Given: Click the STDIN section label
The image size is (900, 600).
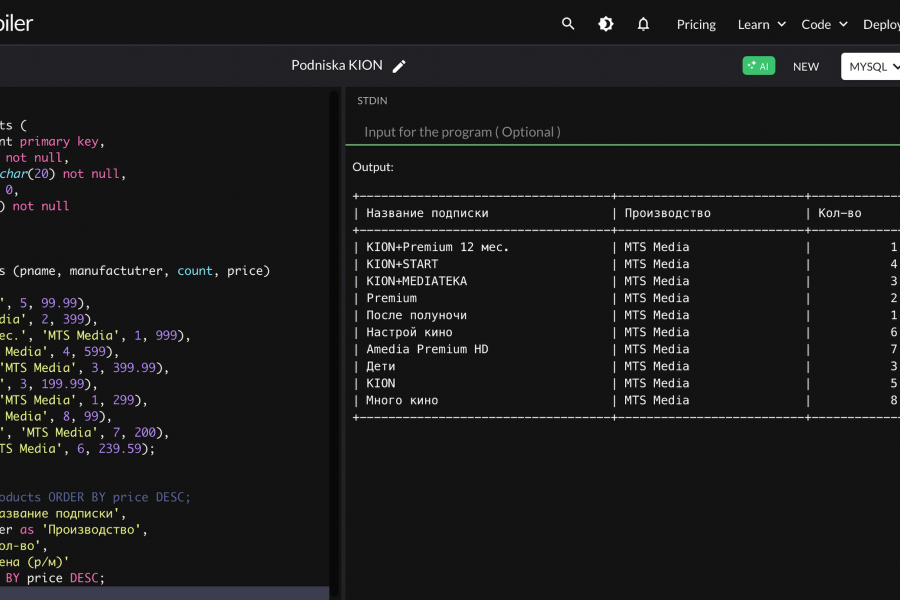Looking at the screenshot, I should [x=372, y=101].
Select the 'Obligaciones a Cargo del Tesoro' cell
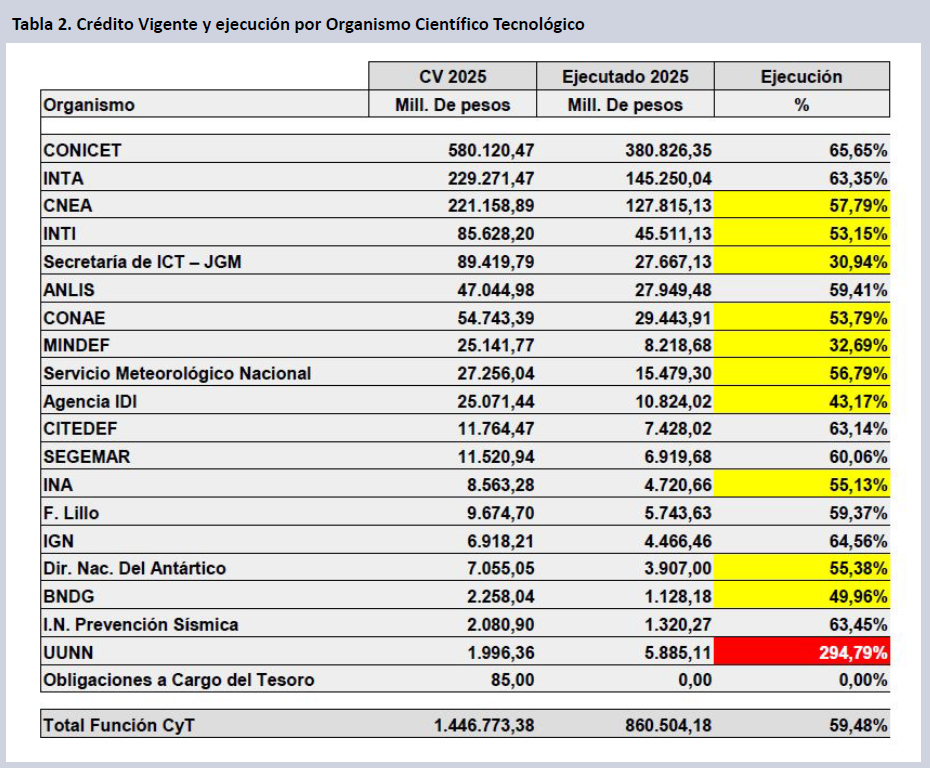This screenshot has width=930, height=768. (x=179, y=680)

● ● ● ● ●

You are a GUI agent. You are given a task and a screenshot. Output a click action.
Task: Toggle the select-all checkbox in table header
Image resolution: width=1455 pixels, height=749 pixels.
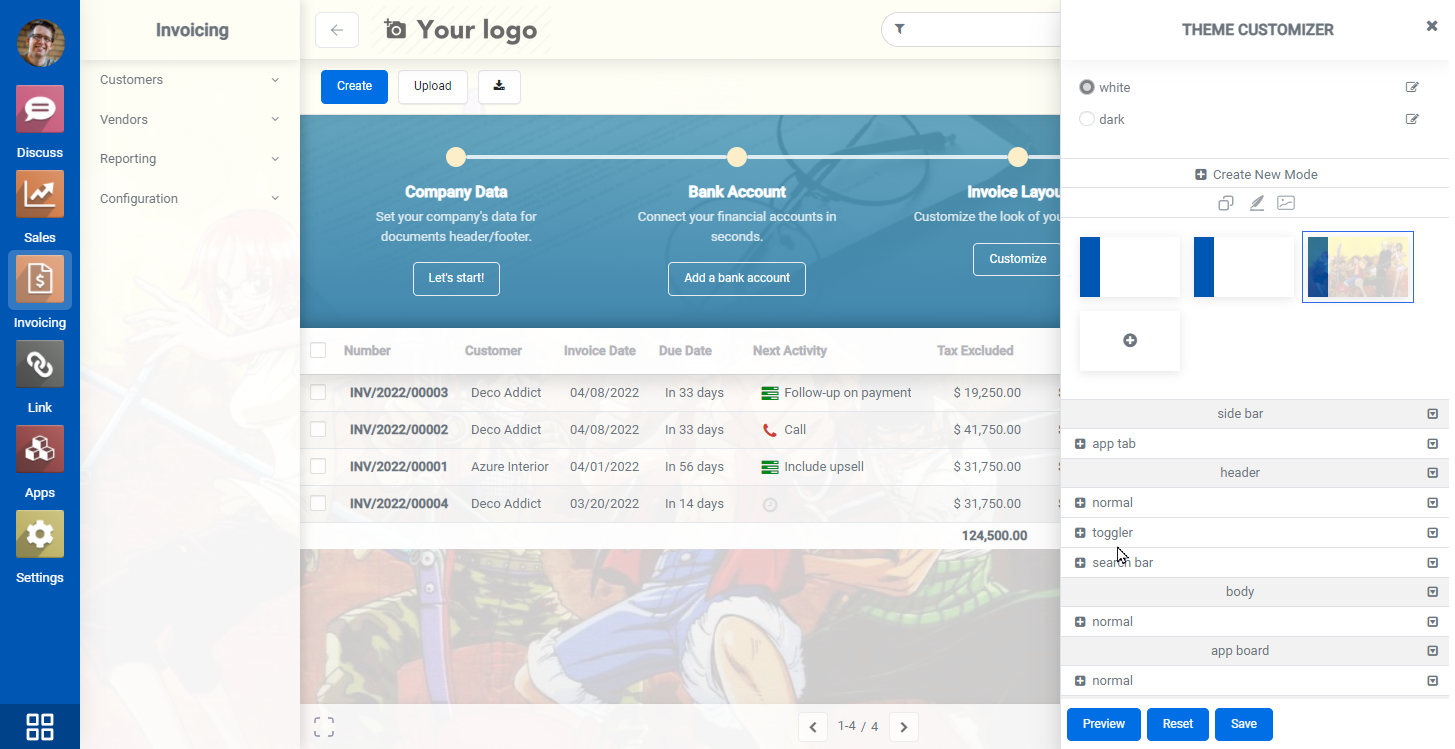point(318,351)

● ● ● ● ●

Exercise prompt
Copy out the lines starting with the line containing "Given: Click the STDIN section label" and going on through the line containing "This screenshot has", including both of those lines. Leave the pictures out of the answer.

Final result
Given: Click the STDIN section label
The image size is (900, 600).
Looking at the screenshot, I should [x=372, y=101].
Select the 'Obligaciones a Cargo del Tesoro' cell
This screenshot has width=930, height=768. (x=179, y=680)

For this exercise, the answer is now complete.